» WHAT THE EXERCISE ASKS: Put the material from the line containing "is (1988, 1868)." through the line containing "card-title-line-2: Training is" into a numbered list, leaving out any blank lines.

BEGIN THE DATA

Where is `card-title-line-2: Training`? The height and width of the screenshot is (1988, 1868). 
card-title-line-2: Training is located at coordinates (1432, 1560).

END THE DATA
BEGIN THE DATA

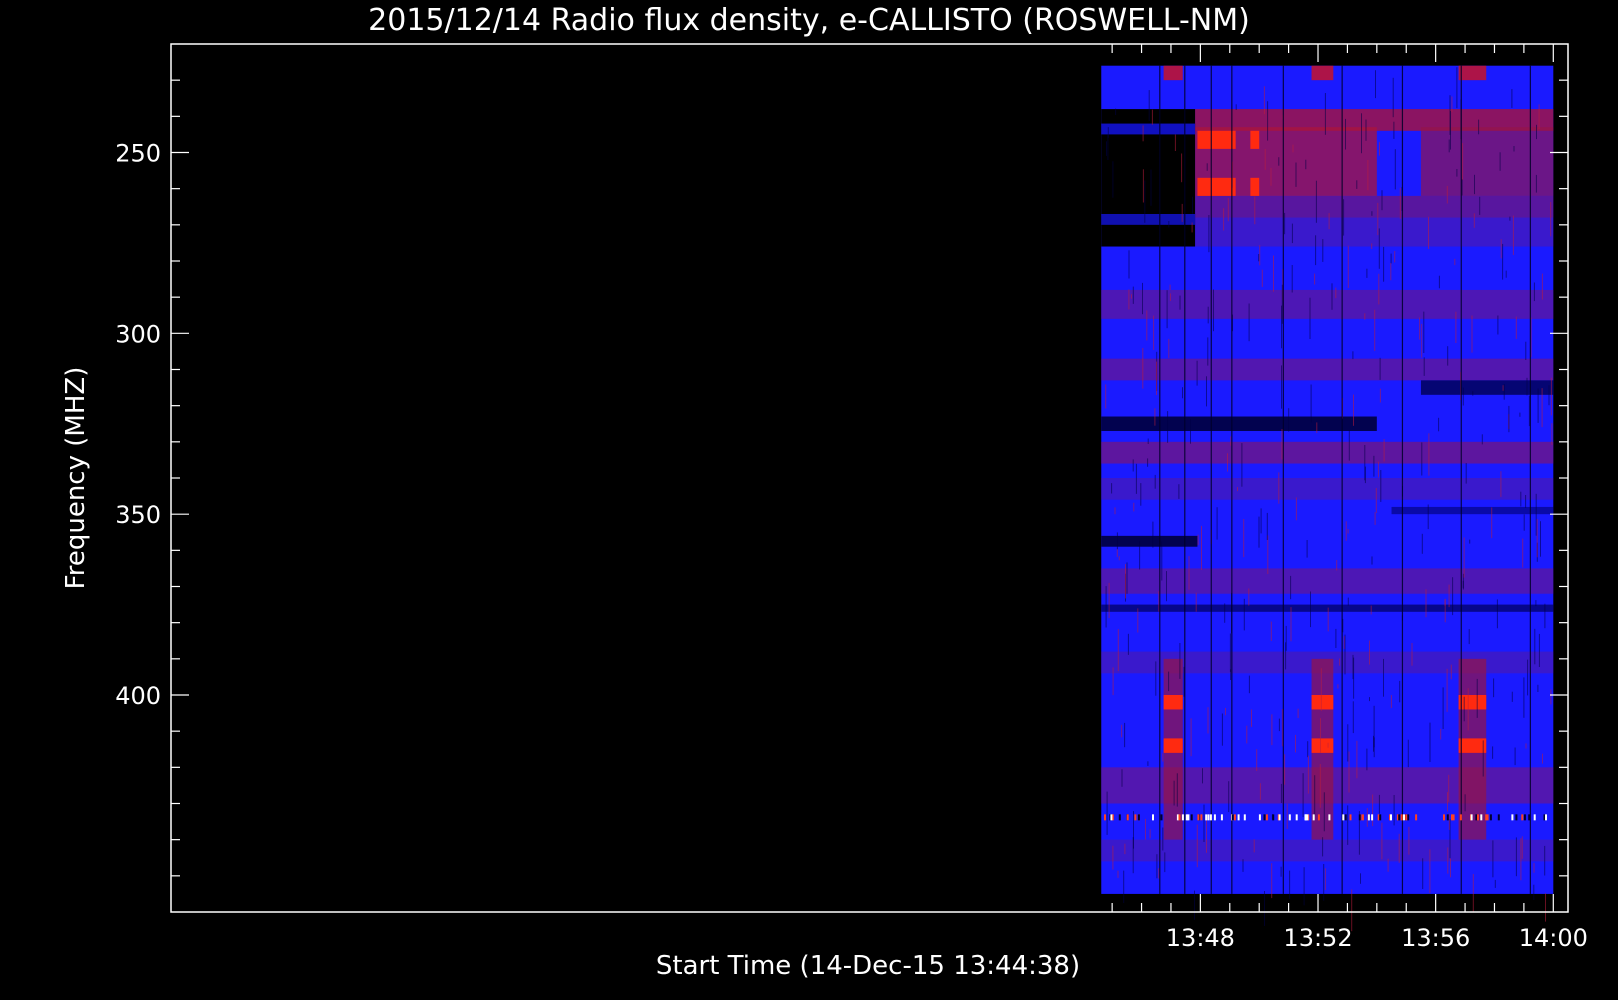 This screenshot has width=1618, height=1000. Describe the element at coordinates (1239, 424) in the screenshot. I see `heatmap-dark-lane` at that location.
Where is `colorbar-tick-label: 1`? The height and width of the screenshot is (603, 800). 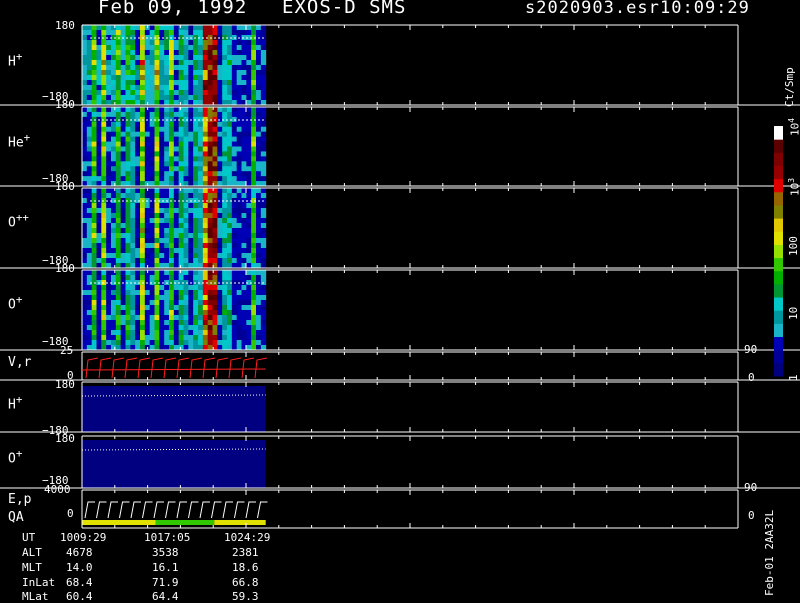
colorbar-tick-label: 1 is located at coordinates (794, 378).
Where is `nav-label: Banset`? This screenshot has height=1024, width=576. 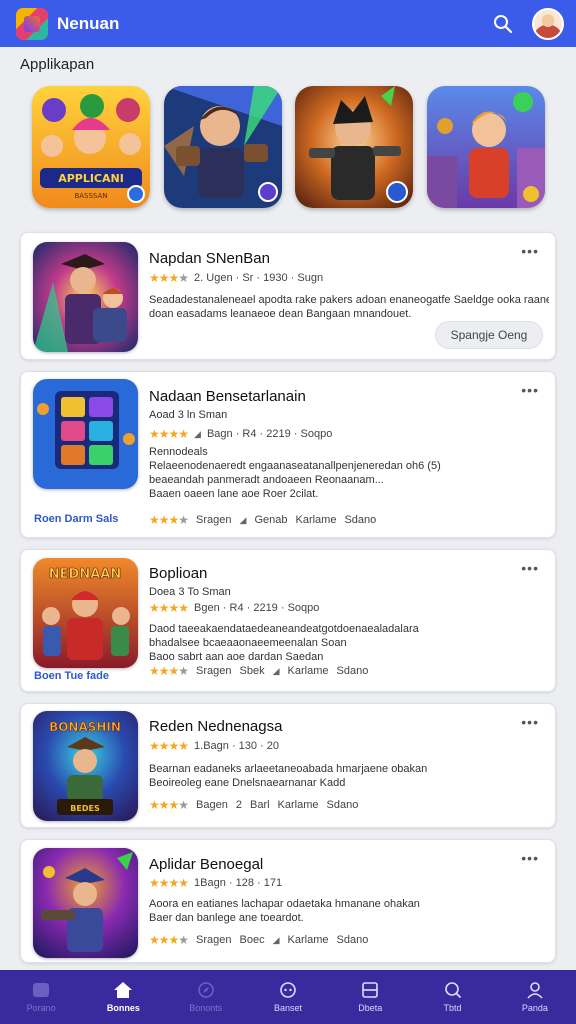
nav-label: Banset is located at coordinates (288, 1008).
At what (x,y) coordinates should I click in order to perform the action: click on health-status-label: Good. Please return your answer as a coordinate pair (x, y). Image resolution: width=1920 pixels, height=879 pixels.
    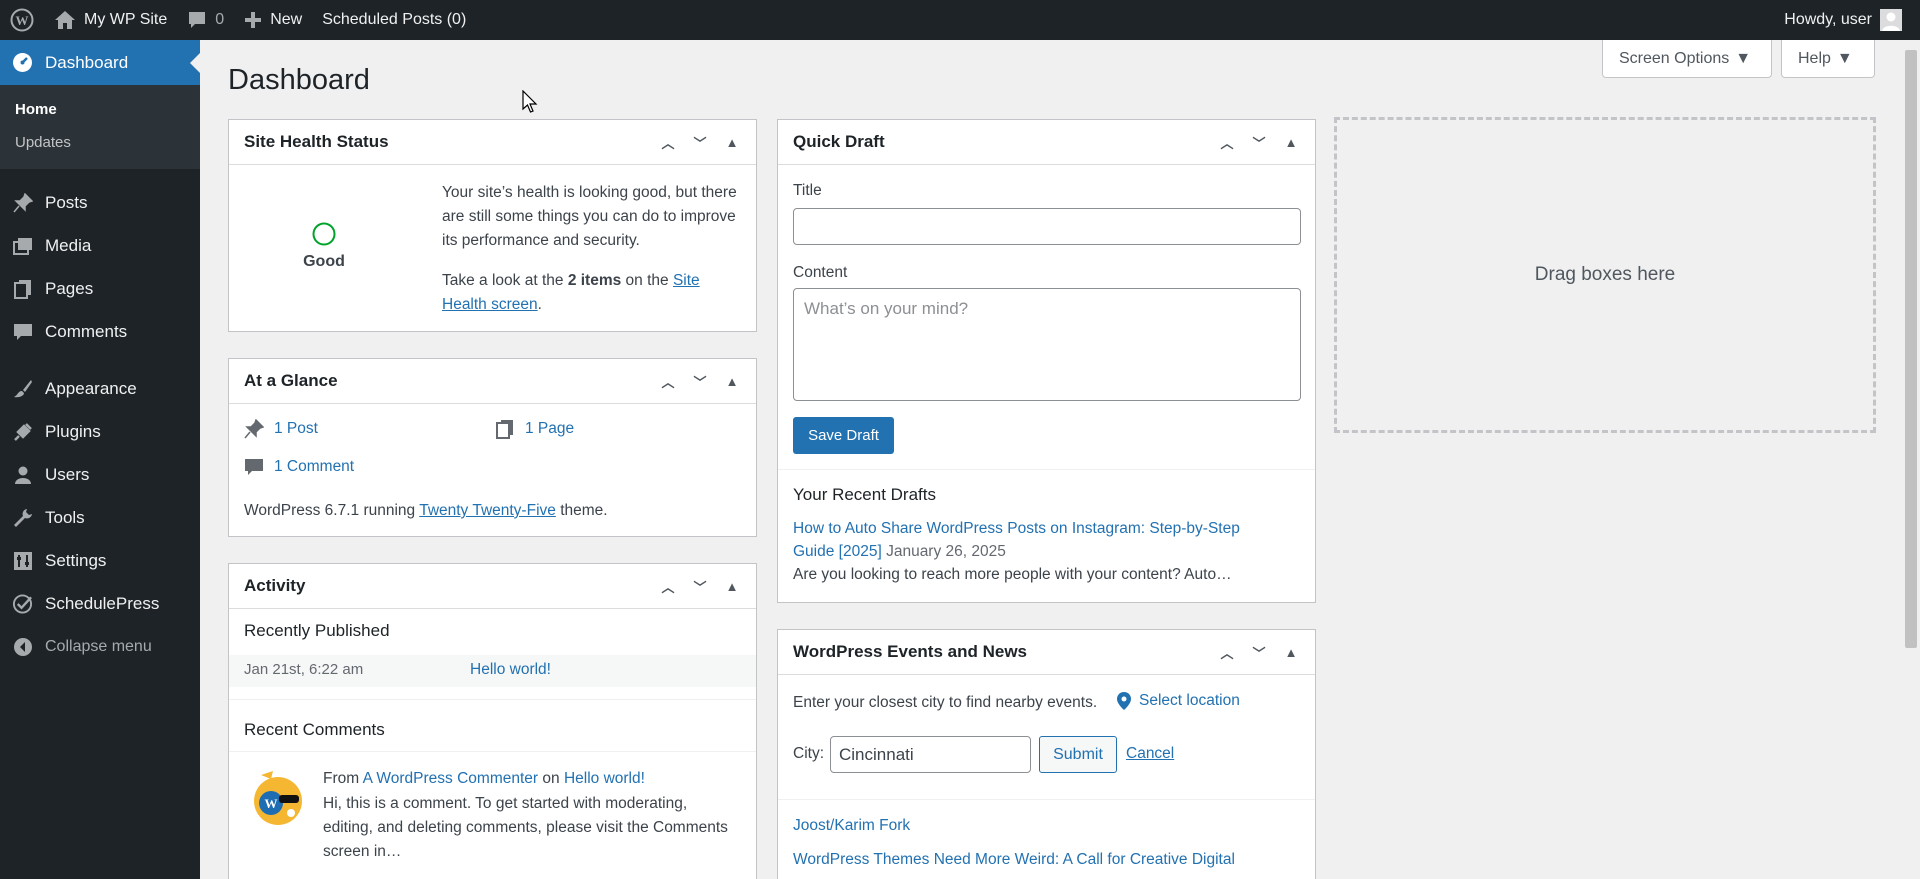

END THE DATA

» ANSWER:
1. Where is `card-title-line-2: Training`? The height and width of the screenshot is (1988, 1868). 
2. card-title-line-2: Training is located at coordinates (1432, 1560).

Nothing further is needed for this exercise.